Parsing multiple groups

Question

I have a HTML file(I can't use HTML AgilityPack) that I want to extract the id of a div(if it has one)

<div id="div1">Street ___________________ </div>
<div id="div2">CAP |__|__|__|__|__| number ______ </div>
<div id="div3">City _____________________ State |__|__|</div>
<div id="div4">City2 ____________________ State2 _____</div>

I have a pattern for extracting underscores __ : [\ _]{3,}

Now if I have a div in front of my underscores I want to extract it, if not I'll get only the underscores.

I have build so far this pattern (<div id(.+?)>(\w)([\ _]{3,}/*))([\ _]{3,})

The first part is build out of 3 groups 1 - a div tag, 2 - a label, 3 - underscores

1 - <div id(.+?)>, 2 - (\w) , 3 - [\ _]{3,}/*

The div with the id div2 will not take the id because it contains non-alfanumeric chars.

> DATA
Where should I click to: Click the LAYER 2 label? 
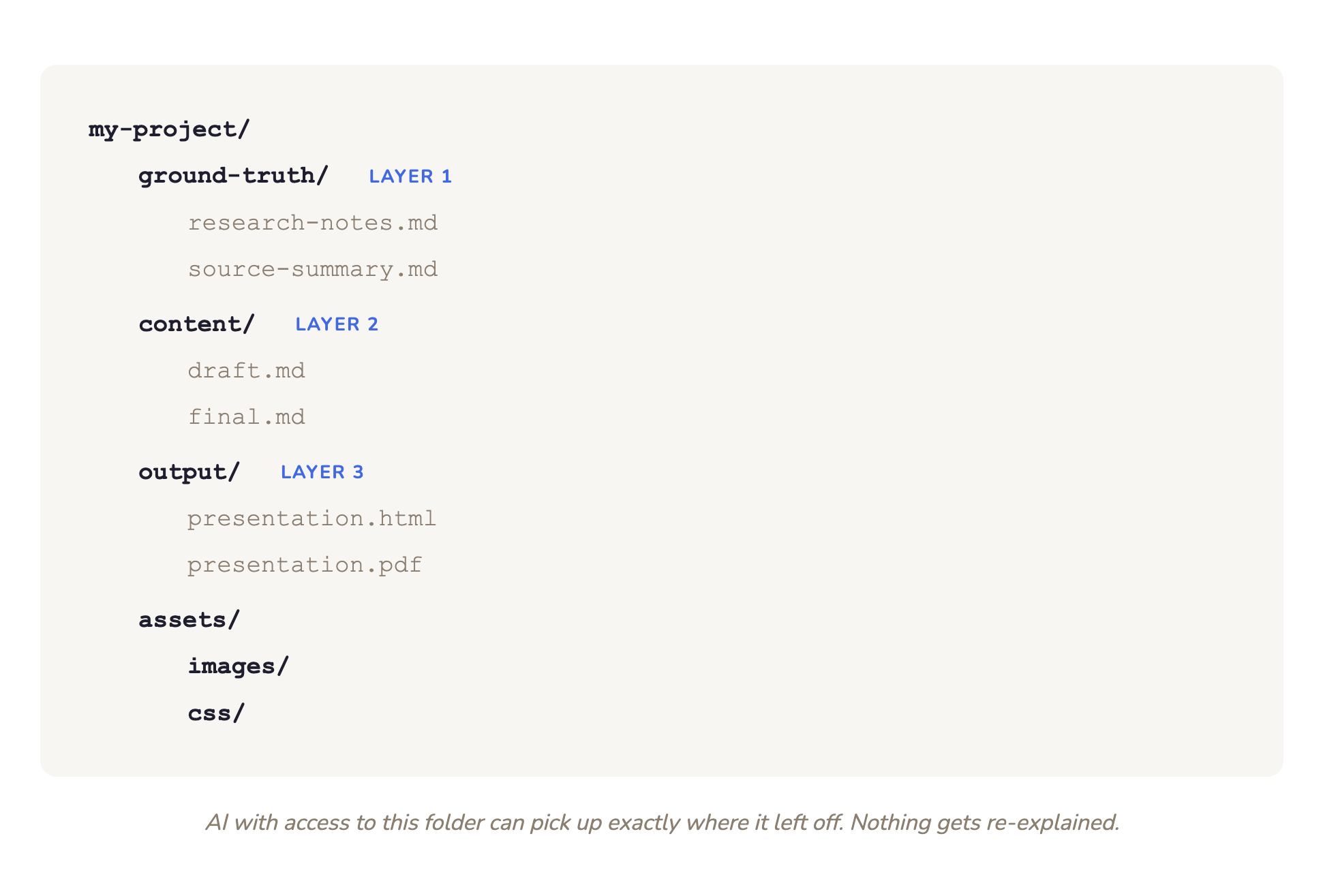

> AIM 1
According to the question on parsing multiple groups, why will the pattern fail to capture the id of the div with the id div2?
> AIM 2
In the question on parsing multiple groups, reproduce everything from "Now if I have" down to "contains non-alfanumeric chars.".

> WRITTEN RESPONSE 1
The pattern will not capture the id of that div because the div contains non-alphanumeric characters.

> WRITTEN RESPONSE 2
Now if I have a div in front of my underscores I want to extract it, if not I'll get only the underscores.

I have build so far this pattern (<div id(.+?)>(\w)([\ _]{3,}/*))([\ _]{3,})

The first part is build out of 3 groups 1 - a div tag, 2 - a label, 3 - underscores

1 - <div id(.+?)>, 2 - (\w) , 3 - [\ _]{3,}/*

The div with the id div2 will not take the id because it contains non-alfanumeric chars.